------ Data in this exercise

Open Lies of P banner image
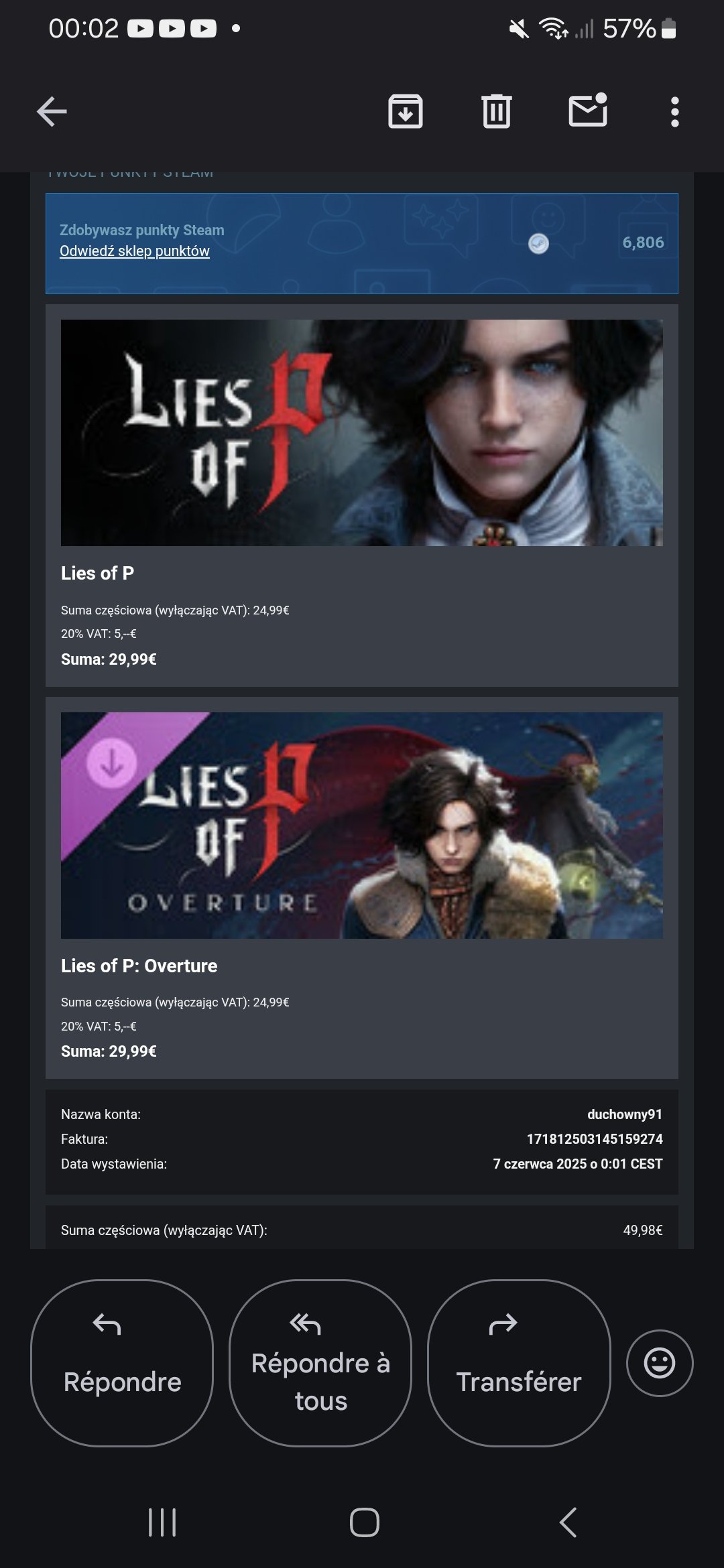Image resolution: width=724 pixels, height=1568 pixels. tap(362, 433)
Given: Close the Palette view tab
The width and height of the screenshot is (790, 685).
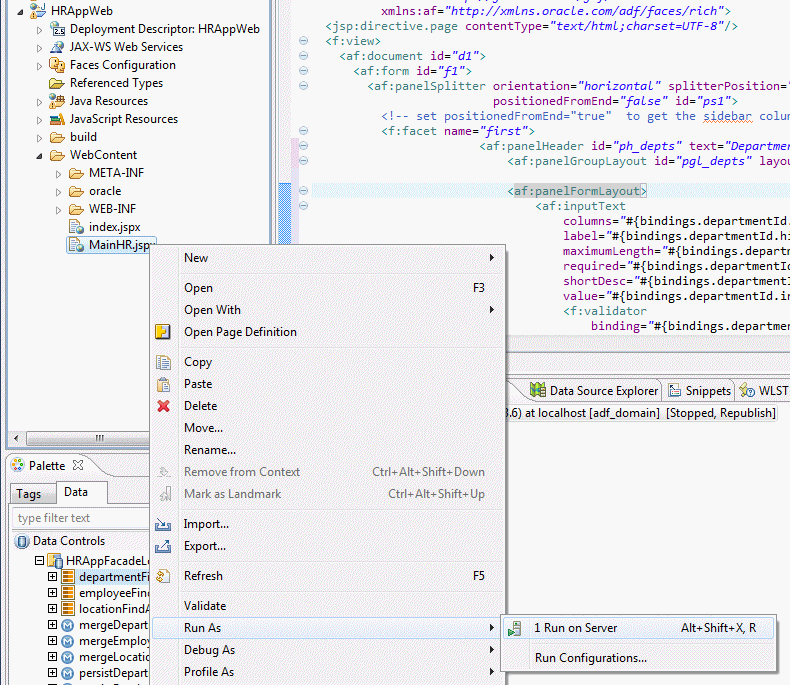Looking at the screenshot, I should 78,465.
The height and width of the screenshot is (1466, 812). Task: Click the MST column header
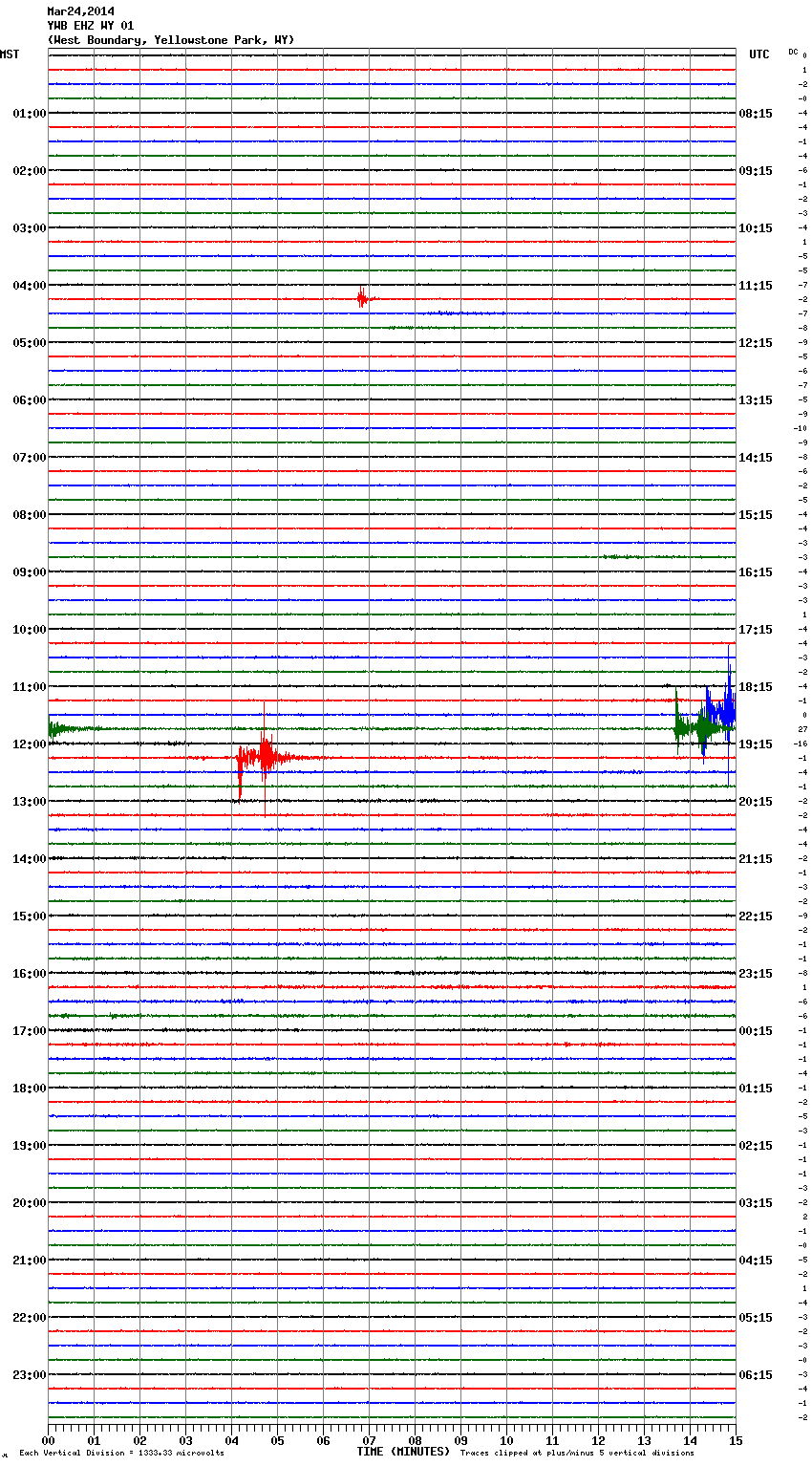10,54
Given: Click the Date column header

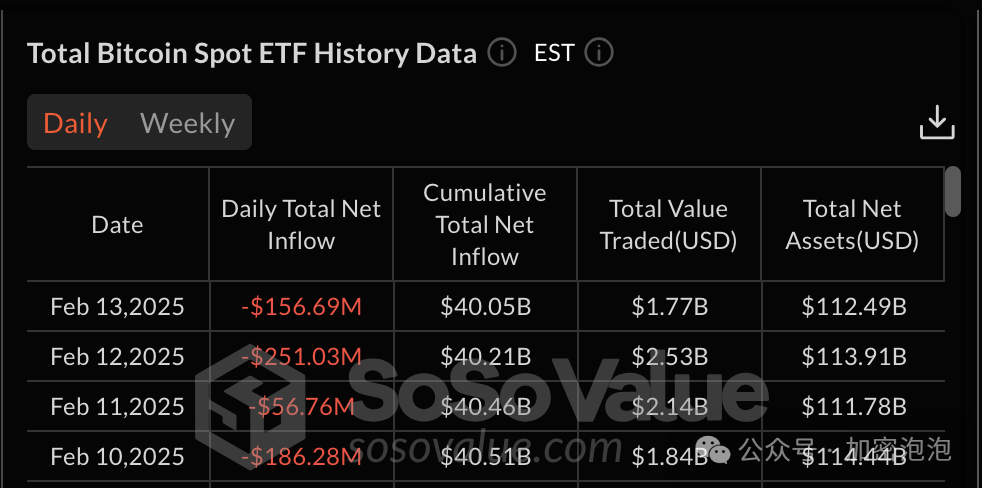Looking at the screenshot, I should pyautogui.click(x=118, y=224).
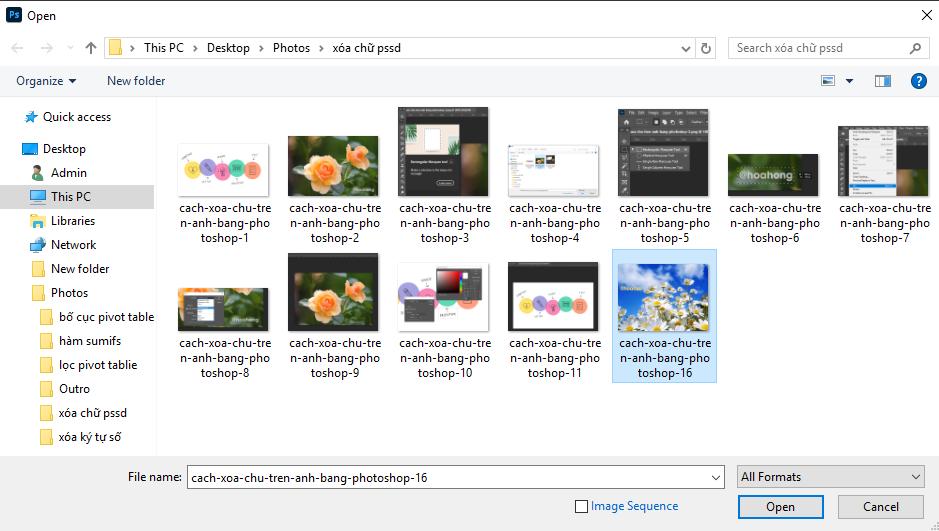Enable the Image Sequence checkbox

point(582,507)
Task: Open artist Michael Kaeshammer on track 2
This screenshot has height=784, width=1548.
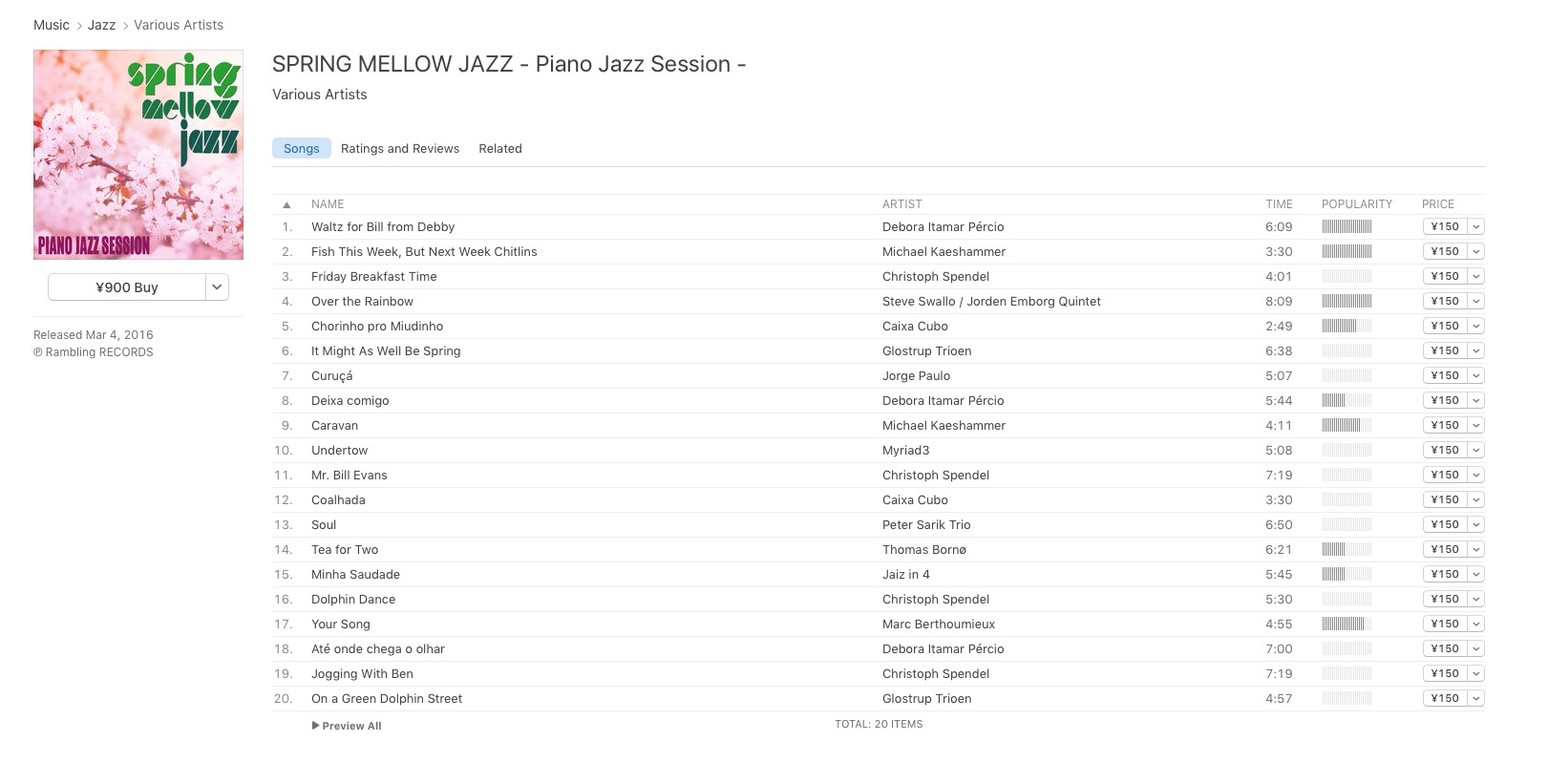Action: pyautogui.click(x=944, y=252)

------------

In repeating the lines above, keep the wording exact and leave every picture out.

| Answer space |
Open Lies of P banner image
Image resolution: width=724 pixels, height=1568 pixels. tap(362, 433)
Given: Close the Palette view tab
The width and height of the screenshot is (790, 685).
Looking at the screenshot, I should 78,465.
The height and width of the screenshot is (1466, 812). Task: Click the MST column header
10,54
Given: Click the Date column header

Looking at the screenshot, I should pyautogui.click(x=118, y=224).
Enable the Image Sequence checkbox

point(582,507)
Task: Open artist Michael Kaeshammer on track 2
This screenshot has height=784, width=1548.
Action: pyautogui.click(x=944, y=252)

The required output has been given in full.